Records from a data source
==*==

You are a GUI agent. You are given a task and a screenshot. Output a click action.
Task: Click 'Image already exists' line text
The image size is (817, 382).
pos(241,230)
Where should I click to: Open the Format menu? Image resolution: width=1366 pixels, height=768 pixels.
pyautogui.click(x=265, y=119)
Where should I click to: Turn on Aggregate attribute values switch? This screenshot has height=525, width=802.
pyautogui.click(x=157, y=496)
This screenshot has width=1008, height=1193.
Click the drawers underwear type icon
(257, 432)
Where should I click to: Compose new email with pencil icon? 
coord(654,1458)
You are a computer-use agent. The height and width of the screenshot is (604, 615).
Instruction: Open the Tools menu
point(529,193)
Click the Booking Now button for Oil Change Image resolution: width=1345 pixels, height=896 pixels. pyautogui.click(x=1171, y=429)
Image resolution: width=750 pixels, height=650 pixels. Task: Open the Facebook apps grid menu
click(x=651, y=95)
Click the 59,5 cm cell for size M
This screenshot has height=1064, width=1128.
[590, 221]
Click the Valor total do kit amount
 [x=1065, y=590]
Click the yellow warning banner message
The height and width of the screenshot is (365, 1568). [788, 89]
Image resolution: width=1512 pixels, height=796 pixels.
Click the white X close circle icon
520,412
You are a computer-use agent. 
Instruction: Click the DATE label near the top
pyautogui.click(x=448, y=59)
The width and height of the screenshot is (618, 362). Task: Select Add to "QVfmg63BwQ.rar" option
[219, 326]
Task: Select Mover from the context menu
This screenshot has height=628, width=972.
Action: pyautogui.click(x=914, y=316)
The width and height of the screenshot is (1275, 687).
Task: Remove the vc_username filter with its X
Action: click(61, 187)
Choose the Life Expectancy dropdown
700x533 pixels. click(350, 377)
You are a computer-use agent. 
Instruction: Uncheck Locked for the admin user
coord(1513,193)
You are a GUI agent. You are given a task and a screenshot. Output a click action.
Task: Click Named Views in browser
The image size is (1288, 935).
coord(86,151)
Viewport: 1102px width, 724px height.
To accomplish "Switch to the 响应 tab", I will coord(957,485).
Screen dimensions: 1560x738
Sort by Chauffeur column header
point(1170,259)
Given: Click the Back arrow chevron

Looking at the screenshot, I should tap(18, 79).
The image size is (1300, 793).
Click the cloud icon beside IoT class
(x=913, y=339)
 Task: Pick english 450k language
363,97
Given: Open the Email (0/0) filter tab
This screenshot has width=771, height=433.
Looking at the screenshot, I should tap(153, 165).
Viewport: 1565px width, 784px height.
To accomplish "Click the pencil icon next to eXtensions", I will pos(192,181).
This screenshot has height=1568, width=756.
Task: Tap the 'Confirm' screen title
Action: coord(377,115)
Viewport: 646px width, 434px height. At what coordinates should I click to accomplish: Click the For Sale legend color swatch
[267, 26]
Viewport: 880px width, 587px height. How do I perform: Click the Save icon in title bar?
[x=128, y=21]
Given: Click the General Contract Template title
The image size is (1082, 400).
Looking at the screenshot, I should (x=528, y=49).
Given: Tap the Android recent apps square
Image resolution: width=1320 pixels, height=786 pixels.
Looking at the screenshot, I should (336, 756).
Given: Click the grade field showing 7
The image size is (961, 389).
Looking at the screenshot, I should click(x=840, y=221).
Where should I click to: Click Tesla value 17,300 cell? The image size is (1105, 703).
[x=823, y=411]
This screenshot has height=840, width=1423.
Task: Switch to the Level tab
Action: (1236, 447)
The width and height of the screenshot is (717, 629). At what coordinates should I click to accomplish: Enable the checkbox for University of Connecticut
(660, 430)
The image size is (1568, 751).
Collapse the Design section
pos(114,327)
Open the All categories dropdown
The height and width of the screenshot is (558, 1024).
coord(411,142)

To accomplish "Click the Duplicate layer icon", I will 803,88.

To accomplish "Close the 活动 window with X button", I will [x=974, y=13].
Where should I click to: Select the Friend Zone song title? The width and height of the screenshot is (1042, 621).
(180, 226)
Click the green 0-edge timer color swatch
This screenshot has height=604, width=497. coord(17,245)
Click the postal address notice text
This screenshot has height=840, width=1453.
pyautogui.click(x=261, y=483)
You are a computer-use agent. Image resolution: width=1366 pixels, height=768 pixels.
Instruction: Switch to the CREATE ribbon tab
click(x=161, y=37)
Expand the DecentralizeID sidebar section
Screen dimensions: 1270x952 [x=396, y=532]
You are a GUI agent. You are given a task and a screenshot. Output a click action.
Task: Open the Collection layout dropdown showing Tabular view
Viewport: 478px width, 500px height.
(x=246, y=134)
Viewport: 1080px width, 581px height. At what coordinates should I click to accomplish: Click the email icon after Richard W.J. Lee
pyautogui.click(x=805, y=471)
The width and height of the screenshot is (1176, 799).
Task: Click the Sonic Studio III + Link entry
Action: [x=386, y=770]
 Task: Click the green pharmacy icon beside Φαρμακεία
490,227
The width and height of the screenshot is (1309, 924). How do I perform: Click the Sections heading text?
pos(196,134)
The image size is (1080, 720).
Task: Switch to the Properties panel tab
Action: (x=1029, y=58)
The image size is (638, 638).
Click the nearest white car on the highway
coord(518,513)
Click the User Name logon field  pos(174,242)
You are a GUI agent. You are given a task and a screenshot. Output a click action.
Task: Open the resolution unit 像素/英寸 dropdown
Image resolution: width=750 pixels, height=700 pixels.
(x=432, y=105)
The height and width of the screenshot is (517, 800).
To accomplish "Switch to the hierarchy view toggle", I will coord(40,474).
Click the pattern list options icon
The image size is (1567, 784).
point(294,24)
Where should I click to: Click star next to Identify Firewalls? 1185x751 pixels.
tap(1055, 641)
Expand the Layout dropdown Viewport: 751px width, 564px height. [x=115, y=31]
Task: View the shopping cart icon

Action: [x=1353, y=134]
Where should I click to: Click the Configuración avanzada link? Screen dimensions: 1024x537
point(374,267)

==*==

- **WHAT YOU SHOULD DO**
Output every entry shown above, exactly.

- **SOLUTION TO THE EXERCISE**
You are a GUI agent. You are given a task and a screenshot. Output a click action.
Task: Click 'Image already exists' line text
The image size is (817, 382).
pos(241,230)
Where should I click to: Open the Format menu? Image resolution: width=1366 pixels, height=768 pixels.
pyautogui.click(x=265, y=119)
Where should I click to: Turn on Aggregate attribute values switch? This screenshot has height=525, width=802.
pyautogui.click(x=157, y=496)
This screenshot has width=1008, height=1193.
Click the drawers underwear type icon
(257, 432)
Where should I click to: Compose new email with pencil icon? 
coord(654,1458)
You are a computer-use agent. The height and width of the screenshot is (604, 615).
Instruction: Open the Tools menu
point(529,193)
Click the Booking Now button for Oil Change Image resolution: width=1345 pixels, height=896 pixels. pyautogui.click(x=1171, y=429)
Image resolution: width=750 pixels, height=650 pixels. Task: Open the Facebook apps grid menu
click(x=651, y=95)
Click the 59,5 cm cell for size M
This screenshot has height=1064, width=1128.
[590, 221]
Click the Valor total do kit amount
 [x=1065, y=590]
Click the yellow warning banner message
The height and width of the screenshot is (365, 1568). [788, 89]
Image resolution: width=1512 pixels, height=796 pixels.
Click the white X close circle icon
520,412
You are a computer-use agent. 
Instruction: Click the DATE label near the top
pyautogui.click(x=448, y=59)
The width and height of the screenshot is (618, 362). Task: Select Add to "QVfmg63BwQ.rar" option
[219, 326]
Task: Select Mover from the context menu
This screenshot has height=628, width=972.
Action: pyautogui.click(x=914, y=316)
The width and height of the screenshot is (1275, 687).
Task: Remove the vc_username filter with its X
Action: click(61, 187)
Choose the Life Expectancy dropdown
700x533 pixels. click(350, 377)
You are a computer-use agent. 
Instruction: Uncheck Locked for the admin user
coord(1513,193)
You are a GUI agent. You are given a task and a screenshot. Output a click action.
Task: Click Named Views in browser
The image size is (1288, 935).
coord(86,151)
Viewport: 1102px width, 724px height.
To accomplish "Switch to the 响应 tab", I will coord(957,485).
Screen dimensions: 1560x738
Sort by Chauffeur column header
point(1170,259)
Given: Click the Back arrow chevron

Looking at the screenshot, I should tap(18, 79).
The image size is (1300, 793).
Click the cloud icon beside IoT class
(x=913, y=339)
 Task: Pick english 450k language
363,97
Given: Open the Email (0/0) filter tab
This screenshot has width=771, height=433.
Looking at the screenshot, I should tap(153, 165).
Viewport: 1565px width, 784px height.
To accomplish "Click the pencil icon next to eXtensions", I will pos(192,181).
This screenshot has height=1568, width=756.
Task: Tap the 'Confirm' screen title
Action: coord(377,115)
Viewport: 646px width, 434px height. At what coordinates should I click to accomplish: Click the For Sale legend color swatch
[267, 26]
Viewport: 880px width, 587px height. How do I perform: Click the Save icon in title bar?
[x=128, y=21]
Given: Click the General Contract Template title
The image size is (1082, 400).
Looking at the screenshot, I should (x=528, y=49).
Given: Tap the Android recent apps square
Image resolution: width=1320 pixels, height=786 pixels.
Looking at the screenshot, I should (336, 756).
Given: Click the grade field showing 7
The image size is (961, 389).
Looking at the screenshot, I should click(x=840, y=221).
Where should I click to: Click Tesla value 17,300 cell? The image size is (1105, 703).
[x=823, y=411]
This screenshot has height=840, width=1423.
Task: Switch to the Level tab
Action: (1236, 447)
The width and height of the screenshot is (717, 629). At what coordinates should I click to accomplish: Enable the checkbox for University of Connecticut
(660, 430)
The image size is (1568, 751).
Collapse the Design section
pos(114,327)
Open the All categories dropdown
The height and width of the screenshot is (558, 1024).
coord(411,142)

To accomplish "Click the Duplicate layer icon", I will 803,88.

To accomplish "Close the 活动 window with X button", I will [x=974, y=13].
Where should I click to: Select the Friend Zone song title? The width and height of the screenshot is (1042, 621).
(180, 226)
Click the green 0-edge timer color swatch
This screenshot has height=604, width=497. coord(17,245)
Click the postal address notice text
This screenshot has height=840, width=1453.
pyautogui.click(x=261, y=483)
You are a computer-use agent. Image resolution: width=1366 pixels, height=768 pixels.
Instruction: Switch to the CREATE ribbon tab
click(x=161, y=37)
Expand the DecentralizeID sidebar section
Screen dimensions: 1270x952 [x=396, y=532]
You are a GUI agent. You are given a task and a screenshot. Output a click action.
Task: Open the Collection layout dropdown showing Tabular view
Viewport: 478px width, 500px height.
(x=246, y=134)
Viewport: 1080px width, 581px height. At what coordinates should I click to accomplish: Click the email icon after Richard W.J. Lee
pyautogui.click(x=805, y=471)
The width and height of the screenshot is (1176, 799).
Task: Click the Sonic Studio III + Link entry
Action: [x=386, y=770]
 Task: Click the green pharmacy icon beside Φαρμακεία
490,227
The width and height of the screenshot is (1309, 924). How do I perform: Click the Sections heading text?
pos(196,134)
The image size is (1080, 720).
Task: Switch to the Properties panel tab
Action: (x=1029, y=58)
The image size is (638, 638).
Click the nearest white car on the highway
coord(518,513)
Click the User Name logon field  pos(174,242)
You are a GUI agent. You are given a task and a screenshot. Output a click action.
Task: Open the resolution unit 像素/英寸 dropdown
Image resolution: width=750 pixels, height=700 pixels.
(x=432, y=105)
The height and width of the screenshot is (517, 800).
To accomplish "Switch to the hierarchy view toggle", I will coord(40,474).
Click the pattern list options icon
The image size is (1567, 784).
point(294,24)
Where should I click to: Click star next to Identify Firewalls? 1185x751 pixels.
tap(1055, 641)
Expand the Layout dropdown Viewport: 751px width, 564px height. [x=115, y=31]
Task: View the shopping cart icon

Action: [x=1353, y=134]
Where should I click to: Click the Configuración avanzada link? Screen dimensions: 1024x537
point(374,267)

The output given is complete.